На самом деле "Забавы и дни" не могли позволить даже самому прозорливому критику предугадать, что их автор станет однажды великим «изобретателем» и новатором в литературе, поскольку то была книга, похожая на множество других, выходивших в то время. По своим достоинствам и недостаткам она напоминала "Ревю бланш"[74]
Жана де Тинана, Оскара Уайльда, была наполнена то тут, то там отголосками классической культуры, с эпиграфами из "Подражания Христу", из Платона, Феокрита, Горация, со стилизациями под Флобера, Лабрюйера. Франс в своем кратком, но теплом предисловии писал: "Есть в книге нашего юного друга также пресыщенные улыбки и позы усталости, не лишенные, однако, ни красоты, ни благородства", и отмечал "гибкий, проницательный и по-настоящему возвышенный ум… Поэт сразу проникает в тайную мысль, невысказанное желание… Оранжерейная обстановка… Причудливые орхидеи… Странная и болезненная красота… Здесь дышишь декадентской атмосферой иНо нам, знающим подлинного, состоявшегося и завершенного Пруста, в этих набросанных вперемешку текстах, которые подросток торопился выпустить в свет, легко распознать черты основных прустовских тем. Например, вот это, в его обращении к читателю:
"Когда я был совсем ребенком, ни одна судьба в Священной Истории не казалась мне столь же несчастной, как судьба Ноя — из-за потопа, который удерживал его взаперти, в ковчеге, целых сорок дней. Позже я часто болел, и в продолжение долгих дней тоже был вынужден оставаться в своем ковчеге. Я понял тогда, что никогда Ной не видел мир лучше, чем из ковчега, хотя тот был затворен, а на землю пала ночь…"

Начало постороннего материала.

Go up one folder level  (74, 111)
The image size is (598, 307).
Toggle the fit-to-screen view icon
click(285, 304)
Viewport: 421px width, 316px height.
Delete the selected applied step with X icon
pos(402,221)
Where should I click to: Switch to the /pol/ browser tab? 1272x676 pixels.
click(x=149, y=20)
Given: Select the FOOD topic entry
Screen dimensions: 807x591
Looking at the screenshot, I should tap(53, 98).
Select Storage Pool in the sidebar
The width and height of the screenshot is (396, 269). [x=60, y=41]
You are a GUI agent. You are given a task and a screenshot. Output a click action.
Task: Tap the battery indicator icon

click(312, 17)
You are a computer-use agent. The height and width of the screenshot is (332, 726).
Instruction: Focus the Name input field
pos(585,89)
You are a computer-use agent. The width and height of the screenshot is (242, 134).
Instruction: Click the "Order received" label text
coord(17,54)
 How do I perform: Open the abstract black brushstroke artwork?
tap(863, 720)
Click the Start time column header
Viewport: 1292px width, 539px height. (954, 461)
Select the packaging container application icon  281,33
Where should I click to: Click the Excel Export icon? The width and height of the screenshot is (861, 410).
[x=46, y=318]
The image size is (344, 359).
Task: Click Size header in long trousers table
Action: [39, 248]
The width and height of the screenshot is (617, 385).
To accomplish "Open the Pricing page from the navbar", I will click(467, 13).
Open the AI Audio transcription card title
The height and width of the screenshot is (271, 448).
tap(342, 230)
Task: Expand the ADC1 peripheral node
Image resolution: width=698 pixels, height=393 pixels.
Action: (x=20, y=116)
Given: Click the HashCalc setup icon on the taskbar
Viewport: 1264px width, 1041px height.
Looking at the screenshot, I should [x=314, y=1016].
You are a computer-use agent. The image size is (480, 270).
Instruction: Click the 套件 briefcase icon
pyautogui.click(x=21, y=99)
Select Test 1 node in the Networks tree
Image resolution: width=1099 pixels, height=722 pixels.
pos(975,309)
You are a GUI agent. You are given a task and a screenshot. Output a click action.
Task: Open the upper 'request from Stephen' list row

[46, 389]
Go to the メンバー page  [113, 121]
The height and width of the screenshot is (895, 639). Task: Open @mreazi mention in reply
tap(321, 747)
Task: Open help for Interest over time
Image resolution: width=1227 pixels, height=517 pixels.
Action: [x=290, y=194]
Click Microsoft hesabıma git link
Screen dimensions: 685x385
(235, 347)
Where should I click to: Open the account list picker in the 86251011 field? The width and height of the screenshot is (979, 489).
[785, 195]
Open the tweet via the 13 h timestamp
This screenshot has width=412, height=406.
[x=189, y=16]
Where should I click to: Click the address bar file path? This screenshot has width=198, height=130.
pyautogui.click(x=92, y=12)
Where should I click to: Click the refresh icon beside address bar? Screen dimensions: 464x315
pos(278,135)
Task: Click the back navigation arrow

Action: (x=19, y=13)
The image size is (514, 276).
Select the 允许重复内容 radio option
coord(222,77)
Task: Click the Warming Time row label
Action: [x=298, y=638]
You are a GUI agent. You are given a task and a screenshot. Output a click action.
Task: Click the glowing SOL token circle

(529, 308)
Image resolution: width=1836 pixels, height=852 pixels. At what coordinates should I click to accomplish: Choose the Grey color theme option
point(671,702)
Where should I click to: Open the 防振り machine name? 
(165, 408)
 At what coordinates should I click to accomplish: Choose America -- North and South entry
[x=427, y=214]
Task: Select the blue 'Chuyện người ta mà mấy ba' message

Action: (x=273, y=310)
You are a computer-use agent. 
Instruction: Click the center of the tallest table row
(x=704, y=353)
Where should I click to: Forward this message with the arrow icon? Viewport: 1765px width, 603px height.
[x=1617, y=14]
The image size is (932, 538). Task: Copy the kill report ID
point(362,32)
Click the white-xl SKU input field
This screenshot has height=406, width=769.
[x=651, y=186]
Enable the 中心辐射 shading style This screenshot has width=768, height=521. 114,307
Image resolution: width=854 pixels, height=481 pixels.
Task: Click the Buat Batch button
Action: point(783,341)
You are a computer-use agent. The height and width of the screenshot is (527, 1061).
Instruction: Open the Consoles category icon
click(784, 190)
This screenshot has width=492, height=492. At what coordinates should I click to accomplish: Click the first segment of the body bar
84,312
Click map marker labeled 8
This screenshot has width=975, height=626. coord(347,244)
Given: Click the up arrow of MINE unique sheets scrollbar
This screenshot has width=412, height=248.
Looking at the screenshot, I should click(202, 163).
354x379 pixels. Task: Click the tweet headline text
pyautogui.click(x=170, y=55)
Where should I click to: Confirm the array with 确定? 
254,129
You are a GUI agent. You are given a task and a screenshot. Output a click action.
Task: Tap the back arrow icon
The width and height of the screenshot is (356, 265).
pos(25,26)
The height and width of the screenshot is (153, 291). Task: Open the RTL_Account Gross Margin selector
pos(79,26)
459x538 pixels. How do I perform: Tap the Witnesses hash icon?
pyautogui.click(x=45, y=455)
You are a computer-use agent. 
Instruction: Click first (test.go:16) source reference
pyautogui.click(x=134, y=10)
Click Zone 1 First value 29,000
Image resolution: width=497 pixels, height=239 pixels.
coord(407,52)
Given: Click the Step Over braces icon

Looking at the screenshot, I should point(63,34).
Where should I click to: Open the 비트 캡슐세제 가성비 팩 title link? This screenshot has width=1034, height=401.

"Разве отсутствие не является для того, кто любит, самым достоверным, самым действенным, самым живучим и самым неистребимым из присутствий?.." Это предвосхищение "Пропавшей Альбертины". "Едва грядущий час становится для нас настоящим, как он лишается своих чар, с тем, правда, чтобы вновь обрести их, если в нашей душе довольно простора, в бережно хранимых перспективах, когда мы уже оставили его далеко позади себя, на дорогах памяти…" А эта хвала болезни? "Сладость приостановления жизни, истинного перемирия Божьего, прерывающего труды, дурные желания… Мы призываем смерть… Но если она избавляет нас от обязательств, взятых нами в отношении жизни, то не может избавить от тех, которые мы взяли в отношении самих себя, и в первую очередь — жить ради того, чтобы заслуживать и быть достойным…"
Эта последняя фраза еще раз показывает нравственную сторону Пруста, который, несмотря на некоторые свои поступки, вовсе не был лишен семейных добродетелей. Свою любовь к матери, которую, во всей ее мучительной силе, автор не осмеливается приписать мужским персонажам, он изображает по поводу одной девушки и показывает, как та ужасно страдает из-за своей нечистоты, потому что воображает себе, какую боль причинило бы открытие ее пороков обожаемой матери. Это наваждение угадывается во всем творчестве Пруста. В "Исповеди девушки" мать героини умирает, увидев ее через окно в объятиях любовника; позже это станет темой дочери Вентёя, потом темой Рассказчика, и мы увидим, как угрызения совести незаметно выродятся в садизм.